0

I am doing data manipulation in Python. Currently, there are 231244 rows and 6750 cols in the data. My code for manipulation is below.

for i in range(231244):
  for j in range(len(data[i][0])):
    df.at[i,data[i][0][j]] = 1

This is the data row. It is basically a pickle file

The problem I am encountering is it is taking too much time. I leave it for one whole day on Google Colab and there are no results. In fact the session got restarted. Is there any method I can get results in a few minutes only?

Moiez
  • 1
  • 3
  • Does `df` happen to be an empty dataframe? i.e. is this growing the dataframe in a loop? Note, you are doing over a billion and a half iterations, it shouldn't take a while day.
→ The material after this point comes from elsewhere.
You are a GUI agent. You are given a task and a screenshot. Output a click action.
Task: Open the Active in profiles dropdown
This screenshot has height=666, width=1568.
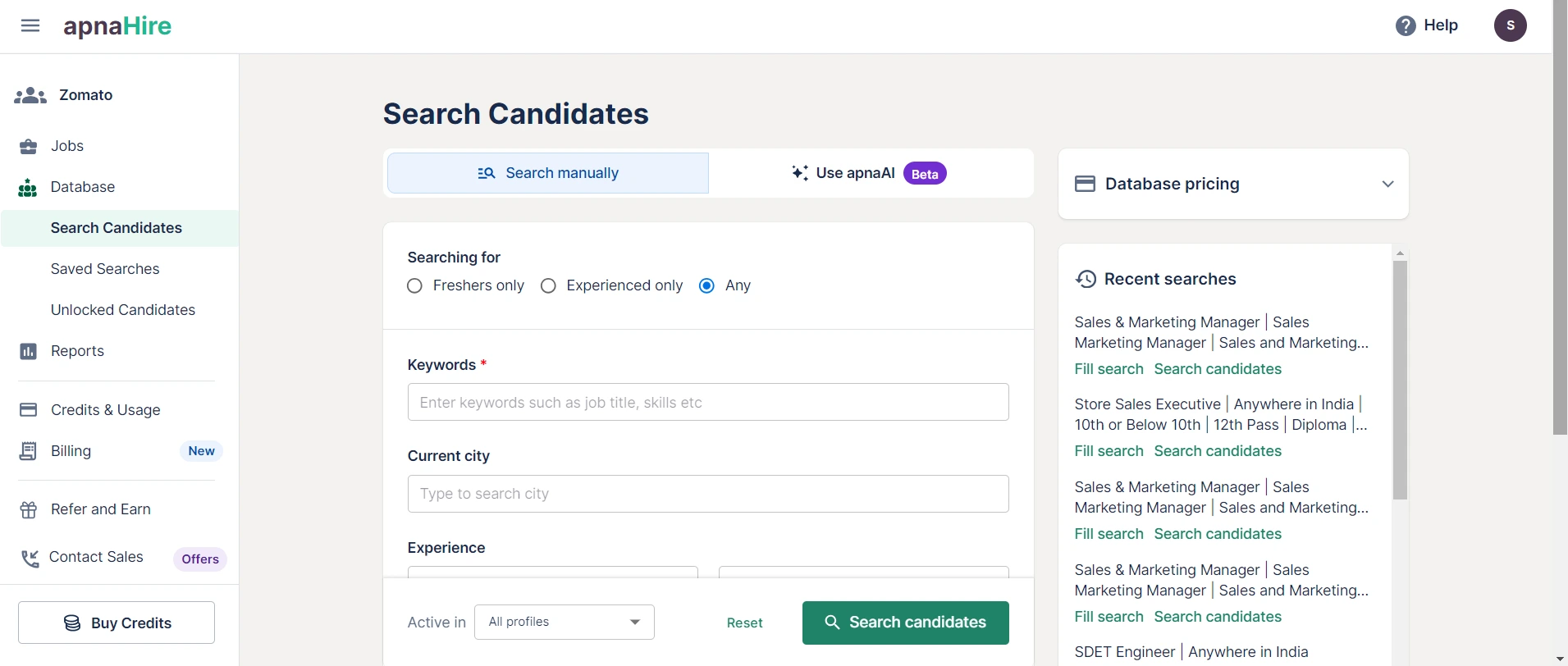coord(565,622)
Unless... – juanpa.arrivillaga May 27 '20 at 08:47
  • @juanpa.arrivillaga df is basically an empty data frame with only column names – Moiez May 27 '20 at 09:04
  • @JanChristophTerasa I have attached an image link what data is – Moiez May 27 '20 at 09:05
  • **that's your problem** growing the dataframe this way takes quadratic time, since the entire underlying buffer is copied on each iteration. In the future, you should **always** provide a [mcve]. Do not post links or images (or even worse, links to images). Even leaving that aside, your description doesnt make sense, calling `data` "basically a pickle file" is simply not correct. Pickle is a binary object serialization format, that whatever object `data` refers to was created by deserializing a pickle file is neither here nor there, it is some python object with some specific type. – juanpa.arrivillaga May 27 '20 at 09:09
  • There are *much* more efficient ways to accomplish what you are trying to accomplish, but again, *you must provide a [mcve]*. Read the [following](https://stackoverflow.com/questions/20109391/how-to-make-good-reproducible-pandas-examples) question and the answers for advice on how to create goo, reproducible `pandas` examples – juanpa.arrivillaga May 27 '20 at 09:20
  • I slowly get to the point of understanding that this is a [XY problem](https://meta.stackexchange.com/a/66378/395122). – Jan Christoph Terasa May 27 '20 at 14:21

1 Answers1

1

Assuming that data[i][0] contains a list of column labels, you can get rid of the inner loop:

for i in range(231244):
    cols = data[i][0]
    df.loc[i, cols] = 1

As an example:

import pandas as pd
df = pd.DataFrame({'a': [1, 2, 3], 'b': [4, 5, 6], 'c': [7, 8, 9]})
df.loc[0, ['a', 'b']] = 0
df.loc[1, ['c', 'a']] = 10
print(df)

    a  b   c
0   0  0   7
1  10  5  10
2   3  6   9
Jan Christoph Terasa
  • 5,781
  • 24
  • 34